1976 Classic Cars for Sale

133 listings Median price: $20,495 Updated daily

Pontiac Trans Am gets a 455, Corvette hits a horsepower low, and Detroit prays for better days

1976 is the year you look at the spec sheets and wince. Emissions strangled everything. The big-block era was basically over for street cars, compression ratios were embarrassingly low, and SAE net horsepower numbers read like a bad joke compared to what these engines made five years earlier. Still, people bought cars. The Trans Am sold strong, the Corvette hung on, and Cadillac kept cashing checks.

What collectors see in 1976 cars today is a time capsule. These are the cars that survived the transition, the ones Detroit kept alive by sheer willpower and marketing. T-tops were everywhere. Tape stripes were a religion. If you want to understand why the 1980s muscle renaissance happened, start by understanding what buyers were putting up with in 1976.

Buy carefully. Rust was a serious issue on everything built in this era, body quality varied wildly by assembly plant, and the catalytic converters introduced in 1975 meant owners often removed emissions equipment early in the car's life. Documented numbers-matching cars from 1976 are rarer than you think.

Notable 1976s: Pontiac Trans Am 455 Super Duty coupe Chevrolet Corvette Stingray coupe Cadillac Eldorado convertible Ford Mustang II Cobra II fastback Buick Century Colonnade coupe Oldsmobile Cutlass Supreme Brougham coupe Dodge Charger Daytona coupe
1976 in automotive history
  • The 1976 Cadillac Eldorado convertible was marketed as the last American convertible, with Cadillac producing roughly 14,000 units at a base price around $11,049, making it an instant collectible on the showroom floor.
  • Chevrolet's L48 350 in the Corvette produced just 180 horsepower net, the lowest output in Corvette history to that point, a direct result of emissions tuning and low 8.5:1 compression.
  • Ford sold over 187,000 Mustang IIs for the model year, proving that the downsized pony car formula was commercially successful even if enthusiasts despised it.

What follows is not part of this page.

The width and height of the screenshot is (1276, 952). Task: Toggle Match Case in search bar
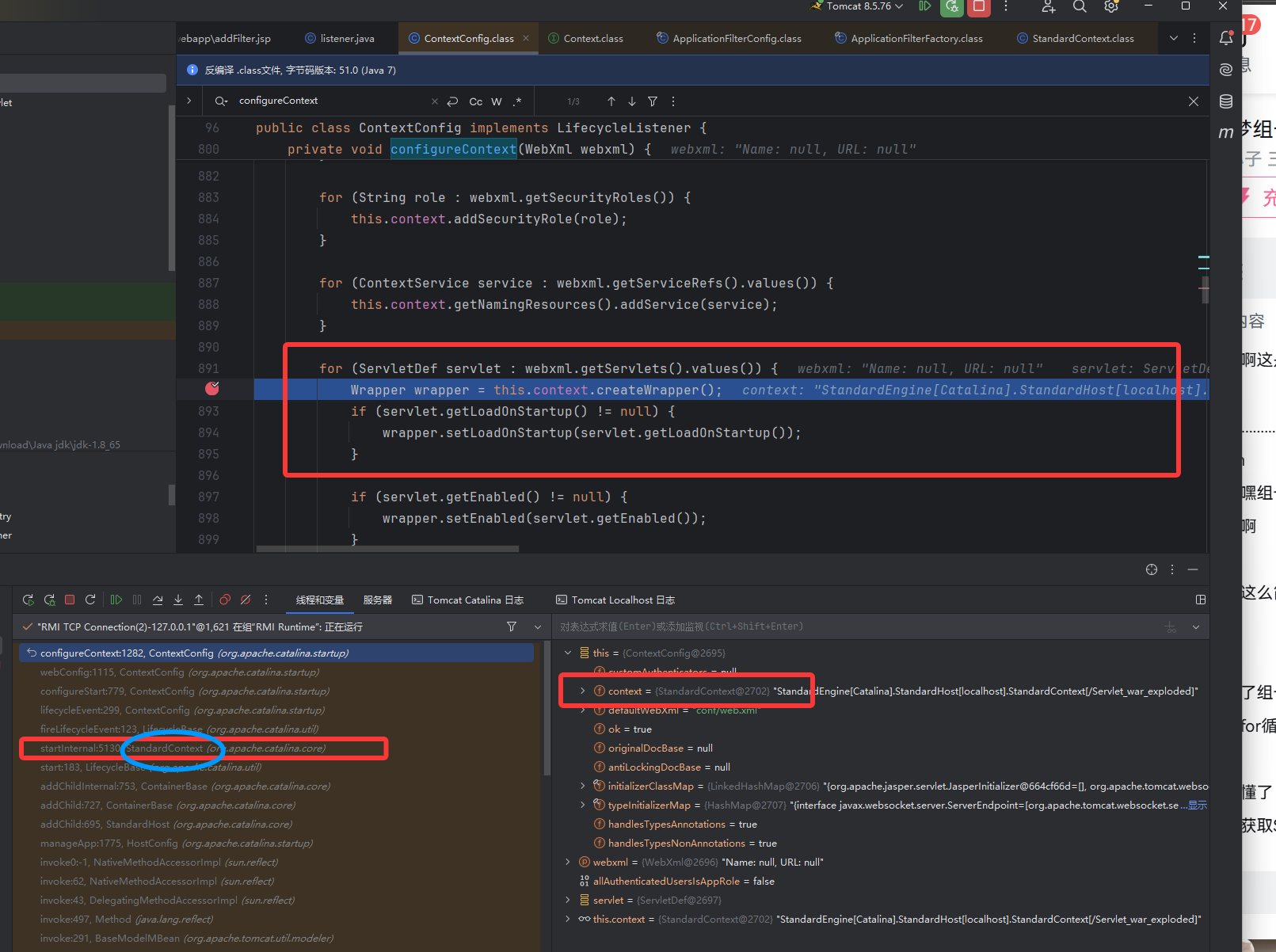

Market: The 1976 Cadillac Eldorado convertible in excellent documented condition trades in the $25,000 to $45,000 range today. Trans Am 455 cars with original drivetrain and factory documentation command premiums, easily clearing $30,000 for clean survivors. Rust, smog equipment removal, and engine swaps kill value fast on everything from this year.

Buyer's note: Verify that the catalytic converter and EGR system are present and that any Trans Am or Corvette carries its original engine stamp, because engine swaps were extremely common when owners chased power during this period.